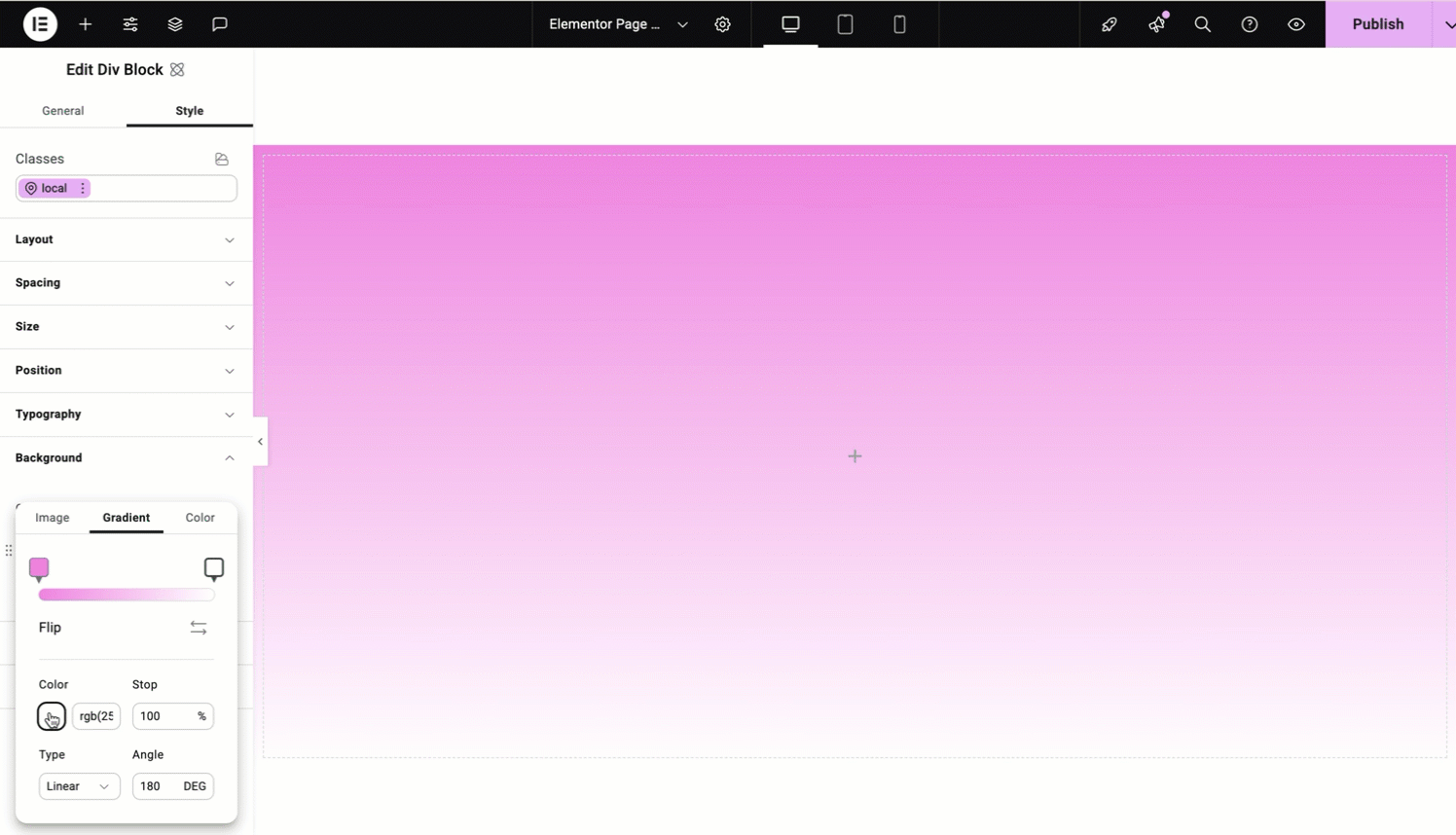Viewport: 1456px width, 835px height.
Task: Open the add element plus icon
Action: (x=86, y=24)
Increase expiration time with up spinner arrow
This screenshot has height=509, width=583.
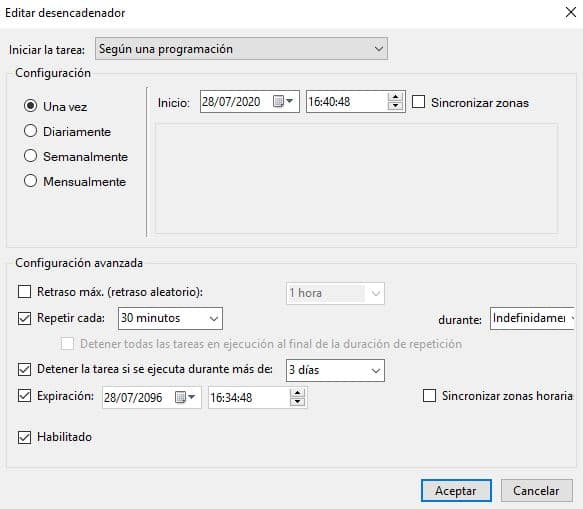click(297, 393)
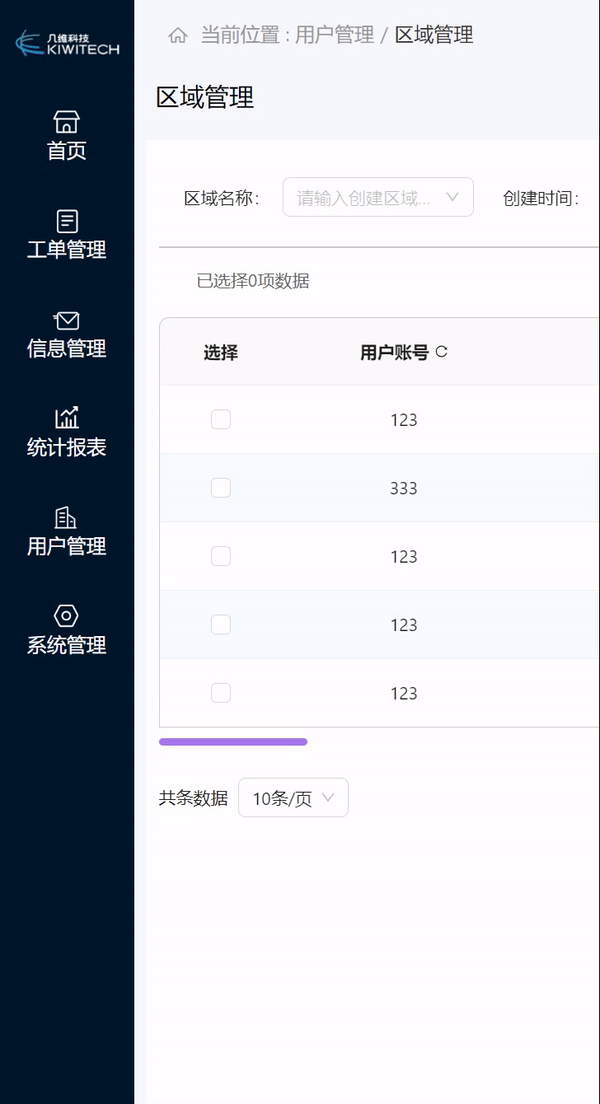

◆ Exercise details: Quote, word for word and nothing more, every line from the line with "Increase expiration time" to the end of the entries, including both ends; skip any pictures.

◆ Answer:
Increase expiration time with up spinner arrow
This screenshot has height=509, width=583.
click(297, 393)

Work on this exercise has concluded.